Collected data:
----

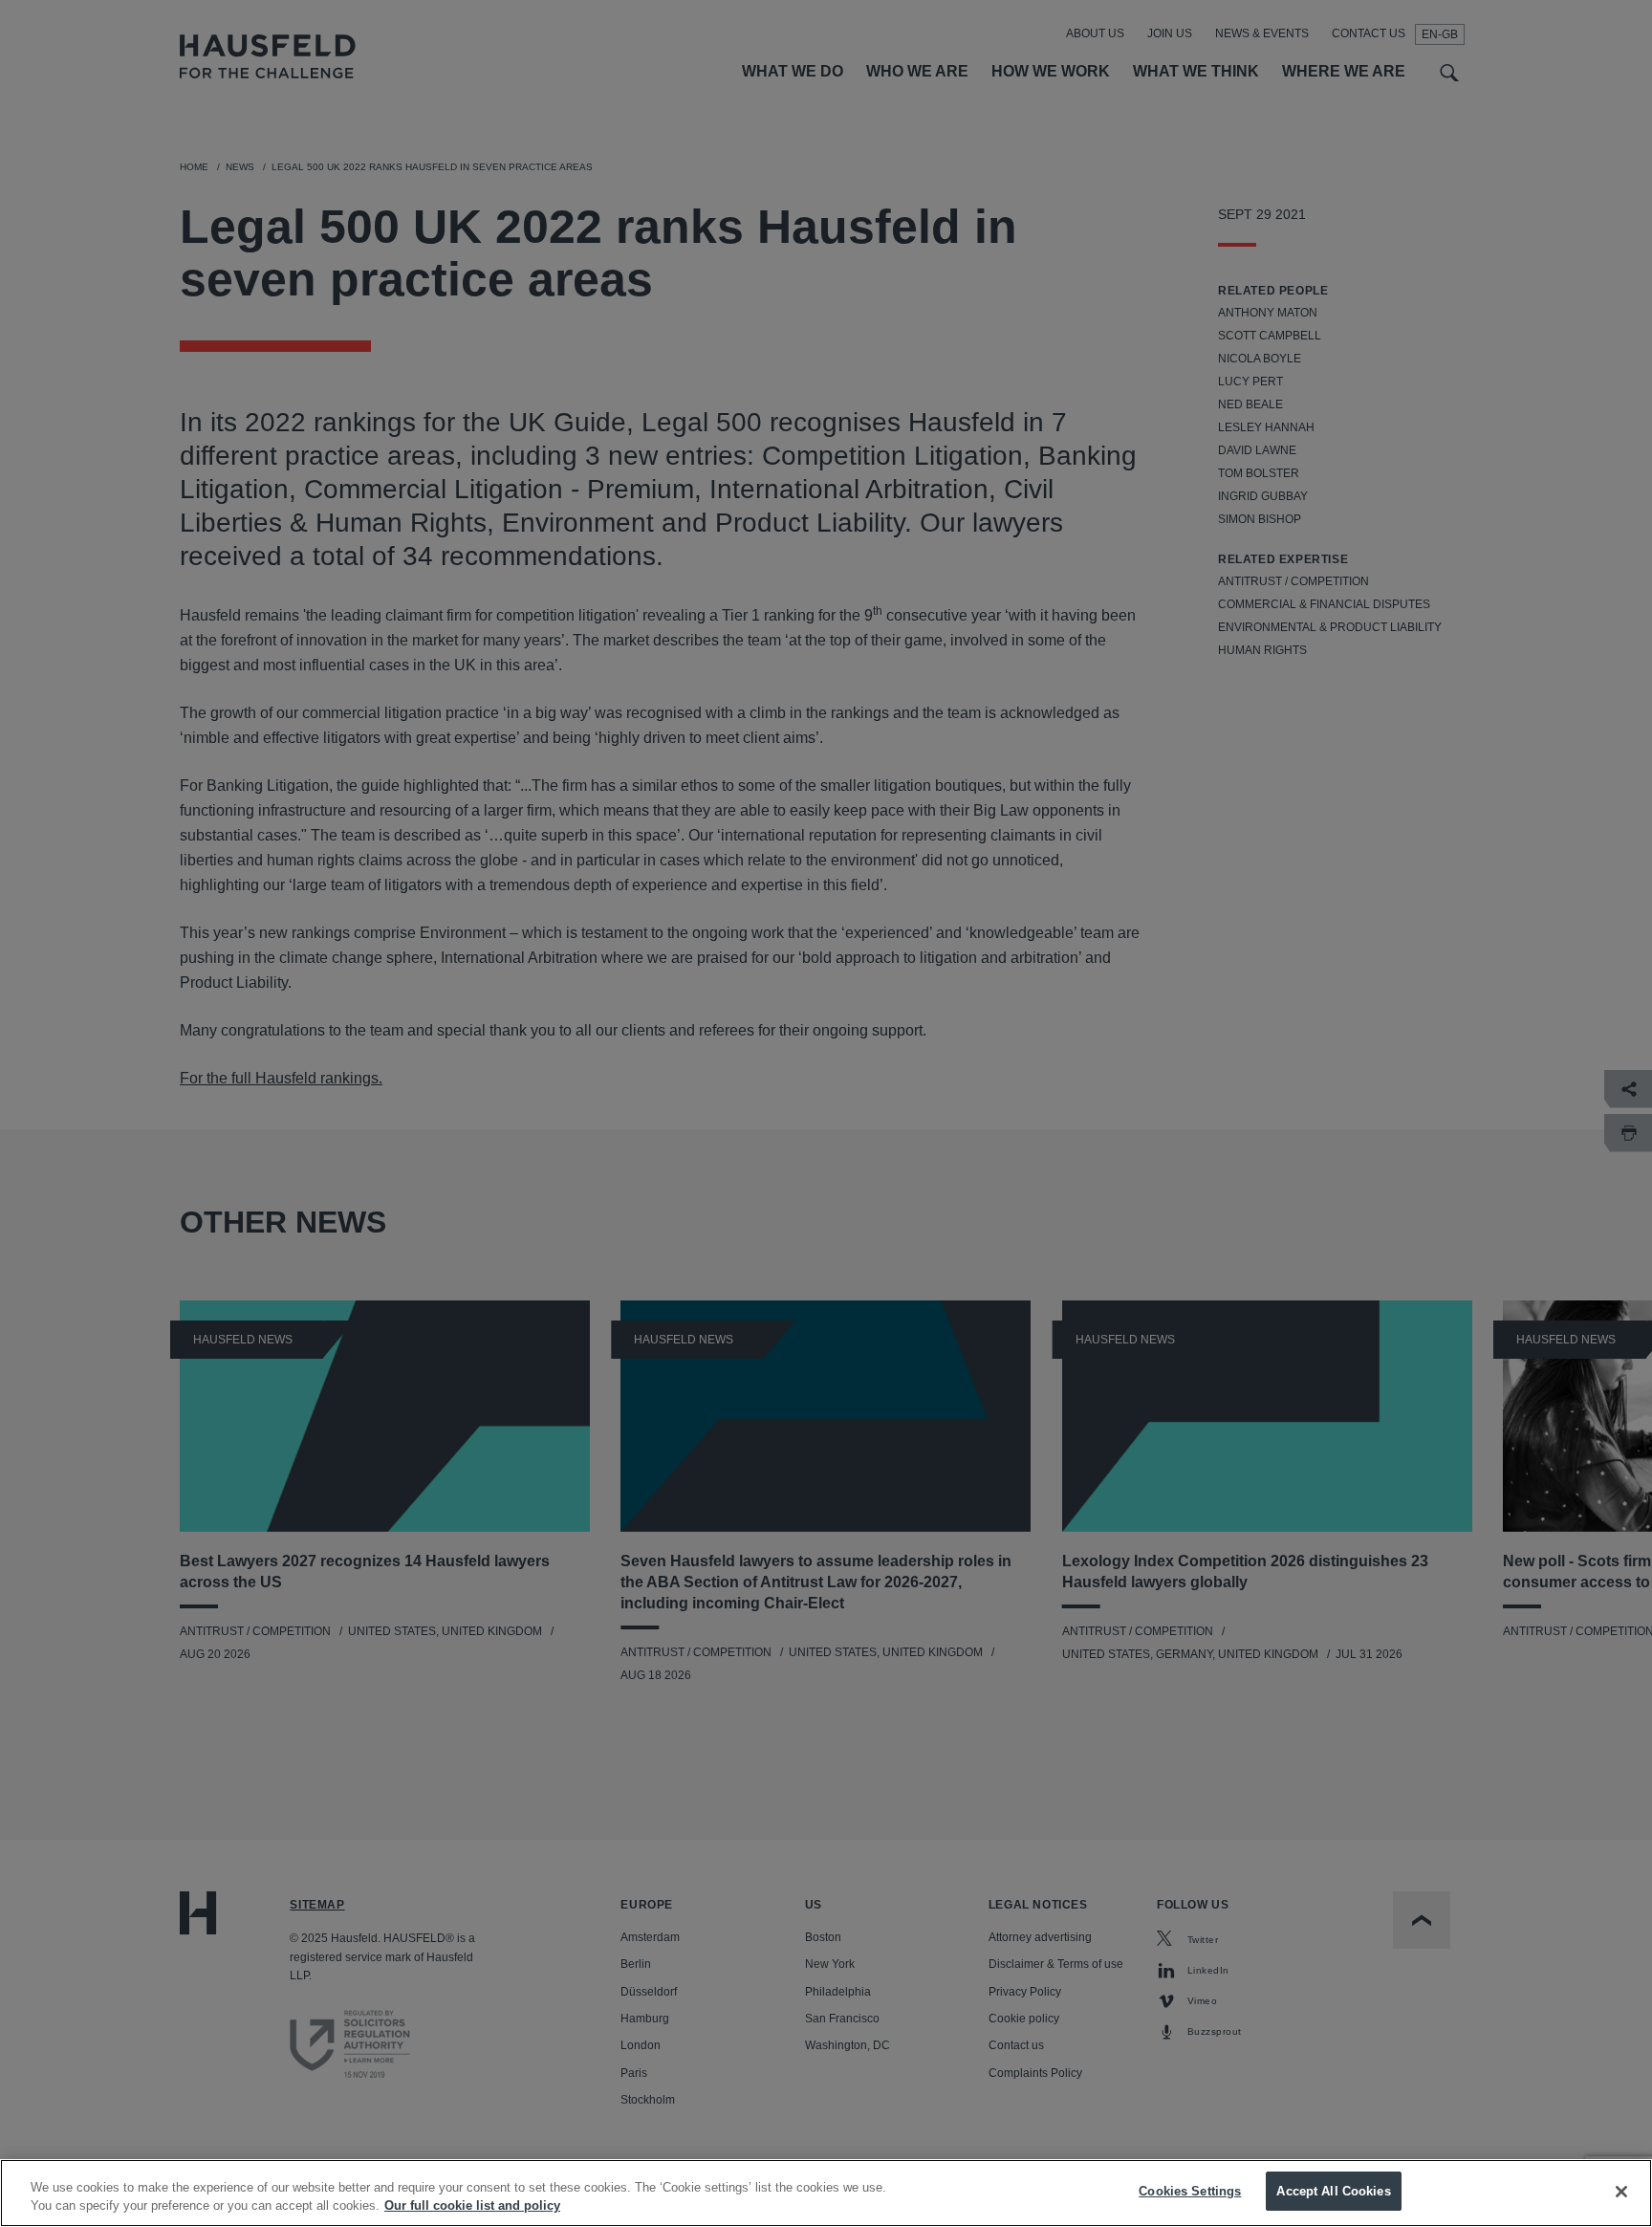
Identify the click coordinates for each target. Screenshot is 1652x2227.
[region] (826, 2193)
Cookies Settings (1190, 2191)
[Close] (1621, 2192)
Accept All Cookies (1333, 2191)
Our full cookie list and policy (472, 2206)
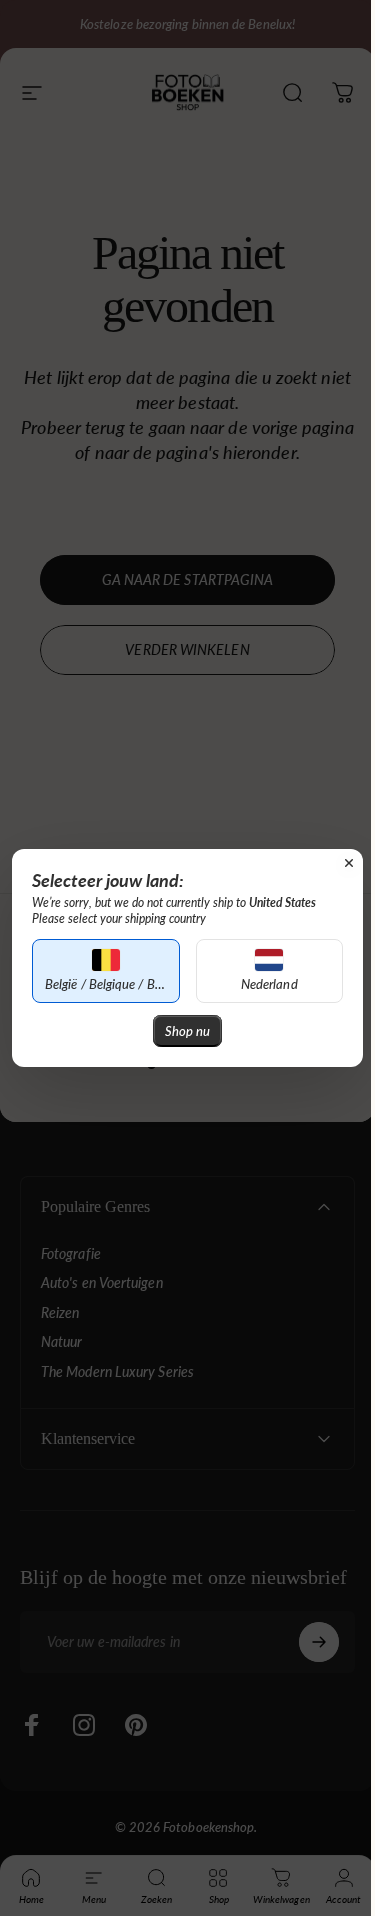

----

Work request: Without the pictures, return each entry exactly as given.

Written reply:
Identify the click coordinates for each target. Screenshot is 1652x2227.
[region] (826, 2193)
Cookies Settings (1190, 2191)
[Close] (1621, 2192)
Accept All Cookies (1333, 2191)
Our full cookie list and policy (472, 2206)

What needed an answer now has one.